Ma théorie - et je ne suis pas le seul à y souscrire - est que les dirigeants de Nissan, incapables de renvoyer leur président, l’ont fait arrêter, avec Kelly, le seul autre Occidental membre du conseil d’administration de Nissan. Saikawa, qui avait été le protégé de Ghosn, s'est empressé de jeter son ancien mentor dans la fosse aux lions. Lors d’une conférence de presse tenue quelques heures après l’arrestation, Saikawa s’est dit « indigné » face aux supposés crimes de Ghosn et a ajouté que le règne de Ghosn en tant que président avait eu un « impact négatif » sur les opérations de la société. Saikawa est maintenant le favori pour devenir le nouveau président de Nissan. Imaginez la scène. (Nissan a refusé de commenter les suggestions selon lesquelles les allégations contre Ghosn étaient destinées à le chasser de l'entreprise.)

Il est possible, bien sûr, que Ghosn et Kelly se soient rendus coupables des faits qui leur sont reprochés dans les médias. Au Japon, la rémunération versée à Ghosn (16,9 millions de dollars en 2017, dont 6,5 millions provenant de Nissan) a été jugée exorbitante; peut-être avait-il vraiment ressenti le besoin de cacher une partie de celle-ci. Mais cela n’a aucun sens. Comment un président de société peut-il dissimuler une partie de sa rémunération au conseil d’administration qui doit l'entériner par un vote, ainsi qu'au service des finances qui doit lui allouer les fonds?

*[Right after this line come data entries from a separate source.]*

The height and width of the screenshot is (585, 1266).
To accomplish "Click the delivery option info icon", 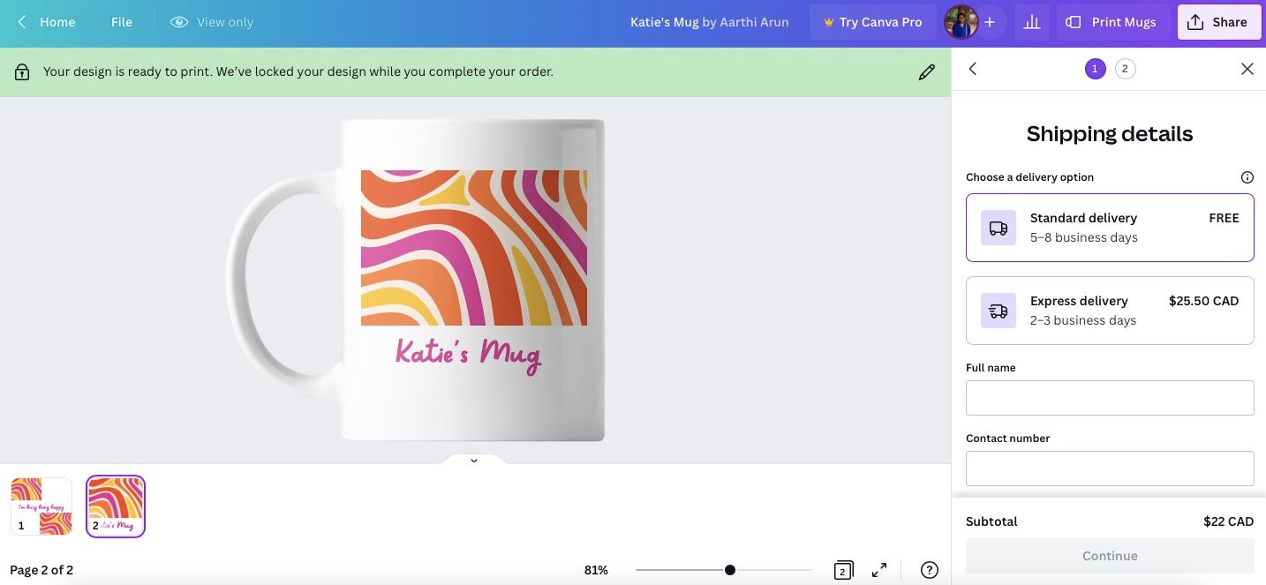I will click(x=1247, y=177).
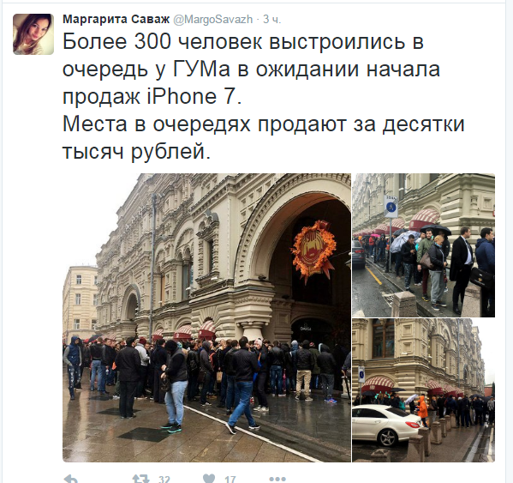Image resolution: width=513 pixels, height=483 pixels.
Task: Open Маргарита Саваж's profile avatar picture
Action: click(x=33, y=34)
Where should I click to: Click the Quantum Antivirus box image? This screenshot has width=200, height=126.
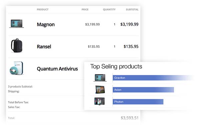pos(16,68)
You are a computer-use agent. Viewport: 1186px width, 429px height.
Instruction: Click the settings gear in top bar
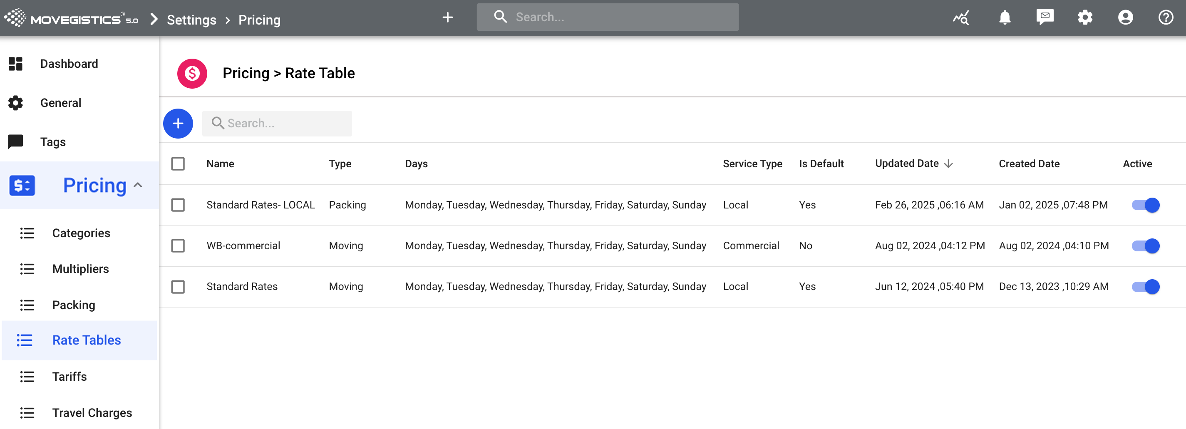coord(1085,17)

Et quel serait le but? L’explication de Kelly selon laquelle Ghosn et lui mettaient au point un régime de rémunération différée qu’ils prévoyaient présenter au conseil m’apparaît bien plus probable.

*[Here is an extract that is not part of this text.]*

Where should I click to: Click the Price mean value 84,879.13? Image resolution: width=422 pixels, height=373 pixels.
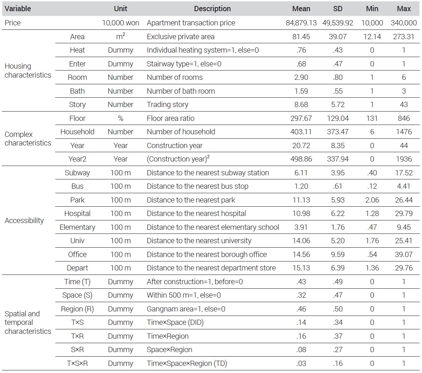(x=301, y=23)
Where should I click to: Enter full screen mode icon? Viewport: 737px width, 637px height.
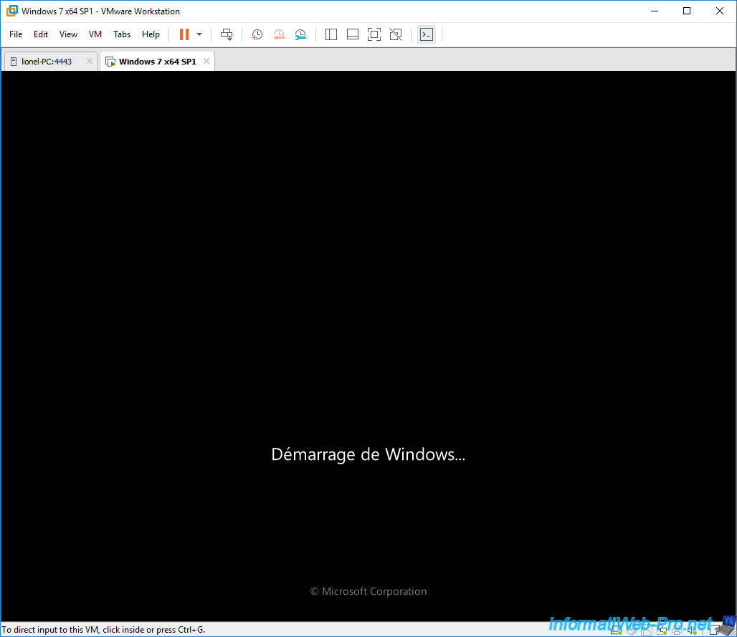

Une dernière réflexion : Saikawa pourrait penser que cette « dénonciation » provenant de sa société aura contribué à le débarrasser - lui et Nissan - de Ghosn, mais ce n’est pas tout à fait vrai. Avec le soutien du gouvernement français, Renault a refusé de le limoger, et Ghosn reste le dirigeant principal de la société. Et l’alliance de Nissan avec Renault demeure en vigueur.

Alors, considérons un dernier scénario. Ghosn est finalement libéré par les procureurs et retourne en France. Il reprend la direction de Renault et convoque les membres de l'Alliance à une réunion immédiate. En France. Je me demande si Saikawa osera s'y pointer.